DIRECTIONS →
Where the word "computer" appears in a line below, copy the whole line.

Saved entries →

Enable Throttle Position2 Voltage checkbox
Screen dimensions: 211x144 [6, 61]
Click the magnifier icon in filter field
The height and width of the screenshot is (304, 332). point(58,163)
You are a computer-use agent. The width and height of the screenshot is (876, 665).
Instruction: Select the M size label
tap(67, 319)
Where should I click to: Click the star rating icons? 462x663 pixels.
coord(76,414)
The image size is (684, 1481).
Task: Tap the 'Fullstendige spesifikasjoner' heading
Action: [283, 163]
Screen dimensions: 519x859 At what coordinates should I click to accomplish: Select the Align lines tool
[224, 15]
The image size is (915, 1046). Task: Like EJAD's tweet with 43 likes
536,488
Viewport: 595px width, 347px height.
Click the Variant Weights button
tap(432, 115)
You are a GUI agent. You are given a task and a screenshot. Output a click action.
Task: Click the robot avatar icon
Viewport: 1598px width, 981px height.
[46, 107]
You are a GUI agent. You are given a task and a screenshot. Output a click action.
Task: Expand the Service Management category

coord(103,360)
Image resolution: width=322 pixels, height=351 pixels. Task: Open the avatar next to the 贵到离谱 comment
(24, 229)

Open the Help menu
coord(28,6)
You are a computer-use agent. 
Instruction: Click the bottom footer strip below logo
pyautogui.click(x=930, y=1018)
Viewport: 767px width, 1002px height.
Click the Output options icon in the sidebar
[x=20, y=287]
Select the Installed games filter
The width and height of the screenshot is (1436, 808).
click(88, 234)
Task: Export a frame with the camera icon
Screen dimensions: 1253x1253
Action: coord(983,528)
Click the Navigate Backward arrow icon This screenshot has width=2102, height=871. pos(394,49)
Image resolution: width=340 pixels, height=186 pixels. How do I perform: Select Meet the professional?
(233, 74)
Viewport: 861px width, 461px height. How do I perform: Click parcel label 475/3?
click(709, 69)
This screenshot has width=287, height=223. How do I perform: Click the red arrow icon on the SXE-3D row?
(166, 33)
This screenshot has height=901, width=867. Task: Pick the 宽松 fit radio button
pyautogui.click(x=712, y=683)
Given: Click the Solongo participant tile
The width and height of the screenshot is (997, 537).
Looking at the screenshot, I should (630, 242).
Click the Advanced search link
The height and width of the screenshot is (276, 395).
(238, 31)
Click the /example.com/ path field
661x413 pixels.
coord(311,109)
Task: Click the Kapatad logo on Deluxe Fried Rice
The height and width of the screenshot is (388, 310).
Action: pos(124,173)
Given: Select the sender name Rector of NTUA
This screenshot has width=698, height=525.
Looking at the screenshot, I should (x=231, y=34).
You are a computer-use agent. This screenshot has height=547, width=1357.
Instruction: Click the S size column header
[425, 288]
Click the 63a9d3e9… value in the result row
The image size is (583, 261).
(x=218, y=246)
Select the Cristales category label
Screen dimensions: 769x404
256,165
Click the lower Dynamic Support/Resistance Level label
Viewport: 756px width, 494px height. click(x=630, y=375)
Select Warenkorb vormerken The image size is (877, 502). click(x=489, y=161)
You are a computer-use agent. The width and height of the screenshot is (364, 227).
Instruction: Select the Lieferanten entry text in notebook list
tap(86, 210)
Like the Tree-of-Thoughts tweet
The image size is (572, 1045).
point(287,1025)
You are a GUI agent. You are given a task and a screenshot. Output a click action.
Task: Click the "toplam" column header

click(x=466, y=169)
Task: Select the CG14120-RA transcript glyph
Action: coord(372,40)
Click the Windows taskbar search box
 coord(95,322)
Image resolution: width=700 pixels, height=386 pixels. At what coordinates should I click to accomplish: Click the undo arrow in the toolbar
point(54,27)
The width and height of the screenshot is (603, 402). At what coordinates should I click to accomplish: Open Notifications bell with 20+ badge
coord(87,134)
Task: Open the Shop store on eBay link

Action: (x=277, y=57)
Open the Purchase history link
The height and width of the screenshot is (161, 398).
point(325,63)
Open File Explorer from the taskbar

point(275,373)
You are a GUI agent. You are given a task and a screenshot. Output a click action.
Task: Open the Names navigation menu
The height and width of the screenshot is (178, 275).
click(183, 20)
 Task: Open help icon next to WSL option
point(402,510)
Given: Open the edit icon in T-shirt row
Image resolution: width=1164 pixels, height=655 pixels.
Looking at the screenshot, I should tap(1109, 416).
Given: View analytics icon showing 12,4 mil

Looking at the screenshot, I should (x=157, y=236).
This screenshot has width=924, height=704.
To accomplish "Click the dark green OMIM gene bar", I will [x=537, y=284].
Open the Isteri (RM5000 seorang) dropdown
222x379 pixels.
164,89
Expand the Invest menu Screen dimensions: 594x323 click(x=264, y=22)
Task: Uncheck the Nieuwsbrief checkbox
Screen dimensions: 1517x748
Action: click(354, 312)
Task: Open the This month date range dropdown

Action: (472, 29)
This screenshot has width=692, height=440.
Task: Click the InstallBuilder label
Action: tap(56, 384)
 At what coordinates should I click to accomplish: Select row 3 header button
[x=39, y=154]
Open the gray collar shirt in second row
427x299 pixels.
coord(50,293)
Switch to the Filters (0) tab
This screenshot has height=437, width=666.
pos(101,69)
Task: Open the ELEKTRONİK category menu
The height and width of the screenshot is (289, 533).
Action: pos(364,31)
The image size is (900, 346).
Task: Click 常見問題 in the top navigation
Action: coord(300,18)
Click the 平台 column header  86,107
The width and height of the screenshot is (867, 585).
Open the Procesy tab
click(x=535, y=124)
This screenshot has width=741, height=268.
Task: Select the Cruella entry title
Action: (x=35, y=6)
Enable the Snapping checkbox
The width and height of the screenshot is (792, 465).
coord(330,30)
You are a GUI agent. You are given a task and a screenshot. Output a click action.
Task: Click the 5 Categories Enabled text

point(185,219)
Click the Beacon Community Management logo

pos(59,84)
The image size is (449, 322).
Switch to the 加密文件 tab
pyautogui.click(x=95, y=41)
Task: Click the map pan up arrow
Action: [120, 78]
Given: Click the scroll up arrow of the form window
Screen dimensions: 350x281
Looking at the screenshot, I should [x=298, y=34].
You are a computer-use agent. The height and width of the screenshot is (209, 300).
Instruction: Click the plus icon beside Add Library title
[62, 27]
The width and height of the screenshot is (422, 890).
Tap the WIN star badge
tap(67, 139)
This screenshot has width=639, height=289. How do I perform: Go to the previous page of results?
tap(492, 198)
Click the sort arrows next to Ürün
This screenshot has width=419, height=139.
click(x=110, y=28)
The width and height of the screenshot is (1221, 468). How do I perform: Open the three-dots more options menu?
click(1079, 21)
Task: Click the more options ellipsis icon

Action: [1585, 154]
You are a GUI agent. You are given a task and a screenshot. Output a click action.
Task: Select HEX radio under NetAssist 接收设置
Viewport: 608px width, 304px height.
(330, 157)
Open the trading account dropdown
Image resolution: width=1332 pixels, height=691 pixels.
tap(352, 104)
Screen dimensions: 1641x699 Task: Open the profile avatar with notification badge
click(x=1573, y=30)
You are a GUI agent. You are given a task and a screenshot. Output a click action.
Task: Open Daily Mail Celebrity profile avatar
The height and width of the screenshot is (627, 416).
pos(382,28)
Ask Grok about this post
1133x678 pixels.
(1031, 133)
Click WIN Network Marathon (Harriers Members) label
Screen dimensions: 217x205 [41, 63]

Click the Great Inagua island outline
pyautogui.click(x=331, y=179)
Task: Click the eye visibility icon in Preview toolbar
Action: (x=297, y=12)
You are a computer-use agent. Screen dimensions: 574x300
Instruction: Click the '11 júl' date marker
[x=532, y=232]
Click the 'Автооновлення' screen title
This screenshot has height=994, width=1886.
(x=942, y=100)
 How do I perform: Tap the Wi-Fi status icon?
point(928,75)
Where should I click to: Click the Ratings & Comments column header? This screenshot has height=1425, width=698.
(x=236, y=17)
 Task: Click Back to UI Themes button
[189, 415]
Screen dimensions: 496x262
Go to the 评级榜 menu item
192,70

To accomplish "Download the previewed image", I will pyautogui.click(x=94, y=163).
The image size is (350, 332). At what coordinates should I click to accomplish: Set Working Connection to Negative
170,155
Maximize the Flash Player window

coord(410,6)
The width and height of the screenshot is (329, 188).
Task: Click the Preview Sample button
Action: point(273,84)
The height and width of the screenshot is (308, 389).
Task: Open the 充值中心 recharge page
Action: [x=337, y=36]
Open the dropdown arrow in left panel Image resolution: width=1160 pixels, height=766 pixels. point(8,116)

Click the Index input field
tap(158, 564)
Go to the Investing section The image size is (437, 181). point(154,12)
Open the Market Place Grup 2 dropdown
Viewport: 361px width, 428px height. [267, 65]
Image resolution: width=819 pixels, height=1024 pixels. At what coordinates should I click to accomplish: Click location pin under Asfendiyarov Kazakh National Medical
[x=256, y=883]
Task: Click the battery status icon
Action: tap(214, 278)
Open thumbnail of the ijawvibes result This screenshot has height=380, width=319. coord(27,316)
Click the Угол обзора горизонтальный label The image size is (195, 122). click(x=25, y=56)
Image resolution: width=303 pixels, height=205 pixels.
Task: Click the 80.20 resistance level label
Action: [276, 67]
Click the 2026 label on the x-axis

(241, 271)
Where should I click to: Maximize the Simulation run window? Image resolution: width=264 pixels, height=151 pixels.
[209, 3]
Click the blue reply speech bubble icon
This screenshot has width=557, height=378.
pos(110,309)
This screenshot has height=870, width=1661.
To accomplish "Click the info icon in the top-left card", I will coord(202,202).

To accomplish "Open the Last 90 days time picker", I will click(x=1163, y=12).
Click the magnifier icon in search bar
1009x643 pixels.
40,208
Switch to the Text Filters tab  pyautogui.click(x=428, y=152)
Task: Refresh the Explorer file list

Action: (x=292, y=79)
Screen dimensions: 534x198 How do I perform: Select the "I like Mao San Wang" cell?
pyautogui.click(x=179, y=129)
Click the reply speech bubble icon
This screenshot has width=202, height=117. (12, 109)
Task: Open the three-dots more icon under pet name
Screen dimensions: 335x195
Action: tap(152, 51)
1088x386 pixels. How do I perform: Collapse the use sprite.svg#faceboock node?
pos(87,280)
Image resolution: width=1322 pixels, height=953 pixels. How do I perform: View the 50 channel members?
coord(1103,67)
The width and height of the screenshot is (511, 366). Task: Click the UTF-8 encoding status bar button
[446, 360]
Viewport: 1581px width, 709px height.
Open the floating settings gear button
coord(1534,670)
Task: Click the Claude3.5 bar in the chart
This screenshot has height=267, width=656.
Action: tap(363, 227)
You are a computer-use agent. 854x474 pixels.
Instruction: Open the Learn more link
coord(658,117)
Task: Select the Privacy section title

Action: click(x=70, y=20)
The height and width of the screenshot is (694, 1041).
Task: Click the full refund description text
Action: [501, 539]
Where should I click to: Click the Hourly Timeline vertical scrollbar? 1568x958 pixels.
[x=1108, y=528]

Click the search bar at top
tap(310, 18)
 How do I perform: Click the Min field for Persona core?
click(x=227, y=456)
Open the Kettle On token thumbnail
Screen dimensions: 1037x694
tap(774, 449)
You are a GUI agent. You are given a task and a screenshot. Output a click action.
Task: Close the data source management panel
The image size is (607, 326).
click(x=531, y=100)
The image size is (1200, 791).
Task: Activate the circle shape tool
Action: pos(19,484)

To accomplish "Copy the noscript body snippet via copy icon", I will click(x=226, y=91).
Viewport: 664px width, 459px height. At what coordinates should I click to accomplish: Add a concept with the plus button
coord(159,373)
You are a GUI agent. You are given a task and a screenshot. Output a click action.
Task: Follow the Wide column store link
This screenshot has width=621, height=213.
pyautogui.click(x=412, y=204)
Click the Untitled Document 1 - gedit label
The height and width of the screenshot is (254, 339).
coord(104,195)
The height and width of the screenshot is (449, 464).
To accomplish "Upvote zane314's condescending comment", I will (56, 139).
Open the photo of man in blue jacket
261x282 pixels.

RESULT FOR THIS TASK →
You are a computer-use agent. The width and height of the screenshot is (876, 665).
You are a computer-use agent. 
You are a computer-use agent. This screenshot has height=547, width=1357.
You are a computer-use agent. The width and height of the screenshot is (364, 227).
You are a computer-use agent. The height and width of the screenshot is (209, 300).
You are a computer-use agent. Screen dimensions: 574x300
You are a computer-use agent. 854x474 pixels.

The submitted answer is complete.